===== MATERIAL TO PROCESS =====
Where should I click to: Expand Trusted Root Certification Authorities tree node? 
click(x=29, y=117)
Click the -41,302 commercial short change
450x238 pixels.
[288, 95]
=====
**WORK TO BE COMPLETED:** Copy out each entry precisely. Leave nothing out.

**FINISHED EXERCISE:**
Where should I click to: Expand Trusted Root Certification Authorities tree node? 
click(x=29, y=117)
Click the -41,302 commercial short change
450x238 pixels.
[288, 95]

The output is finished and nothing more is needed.